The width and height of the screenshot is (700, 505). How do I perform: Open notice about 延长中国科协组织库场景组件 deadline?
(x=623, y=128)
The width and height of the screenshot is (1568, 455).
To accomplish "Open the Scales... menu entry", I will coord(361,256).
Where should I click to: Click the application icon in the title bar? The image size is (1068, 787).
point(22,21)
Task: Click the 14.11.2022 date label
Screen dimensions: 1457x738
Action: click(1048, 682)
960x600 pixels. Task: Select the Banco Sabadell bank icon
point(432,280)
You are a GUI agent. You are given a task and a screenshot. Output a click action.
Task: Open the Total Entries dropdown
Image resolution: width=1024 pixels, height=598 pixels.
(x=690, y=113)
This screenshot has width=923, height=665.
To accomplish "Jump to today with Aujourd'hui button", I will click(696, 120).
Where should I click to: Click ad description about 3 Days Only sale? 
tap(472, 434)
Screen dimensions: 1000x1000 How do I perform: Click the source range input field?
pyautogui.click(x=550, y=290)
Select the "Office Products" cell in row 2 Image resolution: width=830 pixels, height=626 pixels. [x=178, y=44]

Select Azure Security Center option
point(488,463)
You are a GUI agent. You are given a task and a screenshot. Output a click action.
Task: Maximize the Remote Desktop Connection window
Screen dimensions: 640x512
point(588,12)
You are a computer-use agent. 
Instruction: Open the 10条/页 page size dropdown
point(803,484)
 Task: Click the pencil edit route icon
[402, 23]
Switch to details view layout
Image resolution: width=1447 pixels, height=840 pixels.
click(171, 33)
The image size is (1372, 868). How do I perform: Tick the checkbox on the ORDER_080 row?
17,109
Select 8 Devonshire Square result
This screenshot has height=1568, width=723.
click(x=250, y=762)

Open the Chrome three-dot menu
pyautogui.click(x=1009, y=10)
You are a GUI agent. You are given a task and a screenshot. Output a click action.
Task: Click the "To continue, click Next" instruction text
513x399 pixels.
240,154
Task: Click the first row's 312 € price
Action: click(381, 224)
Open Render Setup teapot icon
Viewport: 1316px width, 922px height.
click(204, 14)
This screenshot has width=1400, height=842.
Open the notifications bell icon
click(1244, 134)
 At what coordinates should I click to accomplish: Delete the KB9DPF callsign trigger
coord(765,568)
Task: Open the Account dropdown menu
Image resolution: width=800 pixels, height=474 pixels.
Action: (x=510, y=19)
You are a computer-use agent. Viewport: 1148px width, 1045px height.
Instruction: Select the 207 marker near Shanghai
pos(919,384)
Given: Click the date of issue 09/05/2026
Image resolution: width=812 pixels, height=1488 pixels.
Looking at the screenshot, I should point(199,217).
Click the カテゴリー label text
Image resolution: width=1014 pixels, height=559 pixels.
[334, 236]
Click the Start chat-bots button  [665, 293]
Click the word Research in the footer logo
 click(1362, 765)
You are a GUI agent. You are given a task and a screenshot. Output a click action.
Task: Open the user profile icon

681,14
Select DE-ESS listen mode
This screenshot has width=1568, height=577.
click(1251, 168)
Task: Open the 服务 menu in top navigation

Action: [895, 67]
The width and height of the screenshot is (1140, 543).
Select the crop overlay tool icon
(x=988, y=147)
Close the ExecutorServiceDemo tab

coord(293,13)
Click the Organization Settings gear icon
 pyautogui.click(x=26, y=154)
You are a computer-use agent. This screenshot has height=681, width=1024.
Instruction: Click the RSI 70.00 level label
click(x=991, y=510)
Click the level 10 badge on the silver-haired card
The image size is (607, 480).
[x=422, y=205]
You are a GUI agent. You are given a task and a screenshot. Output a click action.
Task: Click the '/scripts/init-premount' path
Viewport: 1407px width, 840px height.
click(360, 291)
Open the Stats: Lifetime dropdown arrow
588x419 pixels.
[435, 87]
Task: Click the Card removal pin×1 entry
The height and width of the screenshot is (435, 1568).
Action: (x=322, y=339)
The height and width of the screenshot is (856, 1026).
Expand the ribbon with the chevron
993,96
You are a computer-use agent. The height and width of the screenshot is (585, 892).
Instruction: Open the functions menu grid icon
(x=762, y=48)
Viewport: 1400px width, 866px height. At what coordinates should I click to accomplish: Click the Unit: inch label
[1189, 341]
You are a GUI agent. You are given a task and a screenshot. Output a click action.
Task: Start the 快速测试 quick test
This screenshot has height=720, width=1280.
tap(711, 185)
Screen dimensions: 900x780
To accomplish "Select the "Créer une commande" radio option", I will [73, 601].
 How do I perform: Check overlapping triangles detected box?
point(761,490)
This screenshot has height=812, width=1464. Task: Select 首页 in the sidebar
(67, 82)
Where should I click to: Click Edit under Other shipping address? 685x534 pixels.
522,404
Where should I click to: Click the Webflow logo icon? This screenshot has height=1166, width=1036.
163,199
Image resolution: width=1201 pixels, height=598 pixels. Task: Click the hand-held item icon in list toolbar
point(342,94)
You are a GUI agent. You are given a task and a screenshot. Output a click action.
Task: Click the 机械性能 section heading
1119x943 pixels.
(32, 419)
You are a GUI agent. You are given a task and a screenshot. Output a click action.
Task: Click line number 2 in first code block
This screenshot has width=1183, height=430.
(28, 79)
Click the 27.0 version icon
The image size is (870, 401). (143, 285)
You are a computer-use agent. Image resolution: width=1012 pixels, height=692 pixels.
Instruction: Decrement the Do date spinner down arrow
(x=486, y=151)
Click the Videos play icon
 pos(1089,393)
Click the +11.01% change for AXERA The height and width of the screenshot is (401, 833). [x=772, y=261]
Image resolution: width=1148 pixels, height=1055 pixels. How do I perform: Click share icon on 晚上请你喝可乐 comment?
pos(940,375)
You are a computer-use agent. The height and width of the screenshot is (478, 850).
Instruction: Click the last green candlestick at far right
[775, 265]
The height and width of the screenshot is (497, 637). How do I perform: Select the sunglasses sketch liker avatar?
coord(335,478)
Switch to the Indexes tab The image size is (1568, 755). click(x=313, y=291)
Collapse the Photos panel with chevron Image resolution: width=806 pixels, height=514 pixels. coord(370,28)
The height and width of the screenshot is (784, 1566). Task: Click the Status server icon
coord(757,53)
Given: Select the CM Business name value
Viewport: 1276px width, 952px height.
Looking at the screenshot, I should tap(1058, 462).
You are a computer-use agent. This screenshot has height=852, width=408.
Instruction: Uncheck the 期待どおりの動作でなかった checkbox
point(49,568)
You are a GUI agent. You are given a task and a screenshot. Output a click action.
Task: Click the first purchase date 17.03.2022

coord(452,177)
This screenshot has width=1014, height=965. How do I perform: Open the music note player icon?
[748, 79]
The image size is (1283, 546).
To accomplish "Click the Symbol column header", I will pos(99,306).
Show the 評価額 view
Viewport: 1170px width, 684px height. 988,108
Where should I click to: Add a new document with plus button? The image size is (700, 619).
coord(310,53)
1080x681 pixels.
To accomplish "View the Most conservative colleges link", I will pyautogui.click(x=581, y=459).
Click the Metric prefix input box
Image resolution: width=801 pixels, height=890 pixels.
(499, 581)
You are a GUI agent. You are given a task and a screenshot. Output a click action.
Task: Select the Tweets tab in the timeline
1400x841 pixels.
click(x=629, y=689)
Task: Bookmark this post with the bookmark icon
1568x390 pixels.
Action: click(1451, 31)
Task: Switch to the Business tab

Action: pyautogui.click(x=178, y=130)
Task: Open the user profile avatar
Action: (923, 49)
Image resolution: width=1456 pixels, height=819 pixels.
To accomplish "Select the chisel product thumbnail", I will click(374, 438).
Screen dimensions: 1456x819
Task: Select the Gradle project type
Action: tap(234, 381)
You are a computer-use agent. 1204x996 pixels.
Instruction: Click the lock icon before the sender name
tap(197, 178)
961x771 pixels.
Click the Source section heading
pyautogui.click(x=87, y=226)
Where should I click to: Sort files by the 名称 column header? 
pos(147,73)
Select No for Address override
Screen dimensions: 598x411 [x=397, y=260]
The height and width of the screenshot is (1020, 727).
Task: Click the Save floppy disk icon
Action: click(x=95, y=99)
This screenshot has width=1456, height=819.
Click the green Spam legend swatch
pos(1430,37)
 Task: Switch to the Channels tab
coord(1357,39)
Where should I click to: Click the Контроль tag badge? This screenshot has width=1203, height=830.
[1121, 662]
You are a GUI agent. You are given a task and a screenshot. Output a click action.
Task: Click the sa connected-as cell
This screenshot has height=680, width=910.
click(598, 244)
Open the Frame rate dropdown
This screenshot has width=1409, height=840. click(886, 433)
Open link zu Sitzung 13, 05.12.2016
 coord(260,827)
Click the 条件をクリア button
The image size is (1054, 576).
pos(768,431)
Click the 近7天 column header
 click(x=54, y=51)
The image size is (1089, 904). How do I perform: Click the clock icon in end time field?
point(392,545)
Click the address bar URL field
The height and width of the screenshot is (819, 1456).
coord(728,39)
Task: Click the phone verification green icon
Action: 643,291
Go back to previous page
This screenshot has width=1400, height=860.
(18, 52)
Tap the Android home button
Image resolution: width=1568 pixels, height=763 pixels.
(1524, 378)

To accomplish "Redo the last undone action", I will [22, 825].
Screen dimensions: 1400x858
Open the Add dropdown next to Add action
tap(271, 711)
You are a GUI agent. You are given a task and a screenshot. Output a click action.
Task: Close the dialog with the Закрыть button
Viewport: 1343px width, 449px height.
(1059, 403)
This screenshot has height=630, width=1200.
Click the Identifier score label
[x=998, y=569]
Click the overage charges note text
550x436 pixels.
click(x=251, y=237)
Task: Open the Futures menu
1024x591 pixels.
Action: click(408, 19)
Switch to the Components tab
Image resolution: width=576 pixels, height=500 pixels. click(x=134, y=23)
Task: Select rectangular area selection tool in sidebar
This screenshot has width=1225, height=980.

-------

▶ **작업 지시**:
기록의 첫 줄부터 "point(588,12)"가 들어 있는 줄까지, 그 줄을 포함하여 다시 적어 주세요. 이때 "Maximize"는 "Minimize"로 바꾸고 나머지는 그대로 두세요.

▶ **예상 답안**:
The width and height of the screenshot is (700, 505). How do I perform: Open notice about 延长中国科协组织库场景组件 deadline?
(x=623, y=128)
The width and height of the screenshot is (1568, 455).
To accomplish "Open the Scales... menu entry", I will coord(361,256).
Where should I click to: Click the application icon in the title bar? The image size is (1068, 787).
point(22,21)
Task: Click the 14.11.2022 date label
Screen dimensions: 1457x738
Action: click(1048, 682)
960x600 pixels. Task: Select the Banco Sabadell bank icon
point(432,280)
You are a GUI agent. You are given a task and a screenshot. Output a click action.
Task: Open the Total Entries dropdown
Image resolution: width=1024 pixels, height=598 pixels.
(x=690, y=113)
This screenshot has width=923, height=665.
To accomplish "Jump to today with Aujourd'hui button", I will click(696, 120).
Where should I click to: Click ad description about 3 Days Only sale? 
tap(472, 434)
Screen dimensions: 1000x1000 How do I perform: Click the source range input field?
pyautogui.click(x=550, y=290)
Select the "Office Products" cell in row 2 Image resolution: width=830 pixels, height=626 pixels. [x=178, y=44]

Select Azure Security Center option
point(488,463)
You are a GUI agent. You are given a task and a screenshot. Output a click action.
Task: Minimize the Remote Desktop Connection window
Screen dimensions: 640x512
point(588,12)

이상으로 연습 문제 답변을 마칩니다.